Hi all, I’m working to implement a kafka-connect CDC pipeline that uses Mongo source connectors and an Elasticsearch sink connector. I’m working with a containerized development environment, but will be moving to managed services for production. I’ve created the mongo source, and elasticsearch sink with what I’m hoping are basic configurations. The sink connector is behaving strangly. The first message through the broker is written to Elasticsearch as expected. The second message causes the connector to fail with null pointer exceptions, It may have failed at the end of the previous transaction, but the connector status doesn’t show any errors till the new message is sent. This is where things get weird, I can stack the topic up with more updates, and then delete/put the sink connector, and all the events on the topic are consumed and indexed as expected. Additional events casue the null pointer exception. My goal is to implement some transformations on the sink, to support future mongo-to-mongo pipelines.
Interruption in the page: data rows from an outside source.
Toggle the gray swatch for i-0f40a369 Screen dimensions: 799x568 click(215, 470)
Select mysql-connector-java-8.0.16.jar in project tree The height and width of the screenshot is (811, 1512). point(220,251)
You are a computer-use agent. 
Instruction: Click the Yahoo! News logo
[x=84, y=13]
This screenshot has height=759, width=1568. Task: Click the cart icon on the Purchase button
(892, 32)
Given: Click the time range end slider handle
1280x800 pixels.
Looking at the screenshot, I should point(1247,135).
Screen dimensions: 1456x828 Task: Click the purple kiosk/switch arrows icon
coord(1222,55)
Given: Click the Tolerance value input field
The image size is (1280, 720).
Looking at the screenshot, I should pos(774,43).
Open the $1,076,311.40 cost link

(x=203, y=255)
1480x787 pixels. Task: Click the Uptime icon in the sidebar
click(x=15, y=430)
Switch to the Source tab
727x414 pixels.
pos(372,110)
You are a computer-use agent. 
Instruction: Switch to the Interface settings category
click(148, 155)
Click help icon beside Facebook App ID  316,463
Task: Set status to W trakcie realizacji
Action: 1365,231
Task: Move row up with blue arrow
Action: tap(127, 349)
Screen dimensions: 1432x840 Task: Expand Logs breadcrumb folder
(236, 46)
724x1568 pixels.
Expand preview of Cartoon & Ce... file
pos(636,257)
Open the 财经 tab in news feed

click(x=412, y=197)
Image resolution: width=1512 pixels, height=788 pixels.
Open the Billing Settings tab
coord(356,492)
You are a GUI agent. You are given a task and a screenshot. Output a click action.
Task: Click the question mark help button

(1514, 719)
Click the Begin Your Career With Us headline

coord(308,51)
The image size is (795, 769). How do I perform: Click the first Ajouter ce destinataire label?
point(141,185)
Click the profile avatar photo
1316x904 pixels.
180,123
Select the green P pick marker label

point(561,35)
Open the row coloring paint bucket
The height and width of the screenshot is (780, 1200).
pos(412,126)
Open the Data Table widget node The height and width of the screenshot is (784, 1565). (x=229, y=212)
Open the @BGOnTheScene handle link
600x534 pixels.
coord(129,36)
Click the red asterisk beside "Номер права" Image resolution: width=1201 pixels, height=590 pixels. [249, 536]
My questions are:
- Is this a typical use case (mongo → elasticsearch)
- Is the idea of transforms on sink to support future mongo->mongo pipelines sound
- I think I want schemaless json messages, is this possible? I understand the value of using schema, but I’d like to use a loose JSON Object schema in the local dev environment, and we can implement schema management when deployed.
- Any advice on how to tune the connector configs is greatly appreciated.
For reference, this is my source config
{
"connector.class": "com.mongodb.kafka.connect.MongoSourceConnector",
"tasks.max": "1",
"connection.uri": "mongodb://mongodb:27017/?replicaSet=rs0",
"database": "mentorHub",
"collection": "people",
"output.format.value": "json"
}
and this is the sink connector config
{
"connector.class": "io.confluent.connect.elasticsearch.ElasticsearchSinkConnector",
"tasks.max": "1",
"topics": "mentorHub.people",
"key.ignore": true,
"schema.ignore": true,
"connection.url": "http://elasticsearch:9200",
"type.name": "_doc",
"name": "sink-elasticsearch-people",
"key.converter": "org.apache.kafka.connect.json.JsonConverter",
"key.converter.schemas.enable": false,
"value.converter": "org.apache.kafka.connect.json.JsonConverter",
"value.converter.schemas.enable": false
}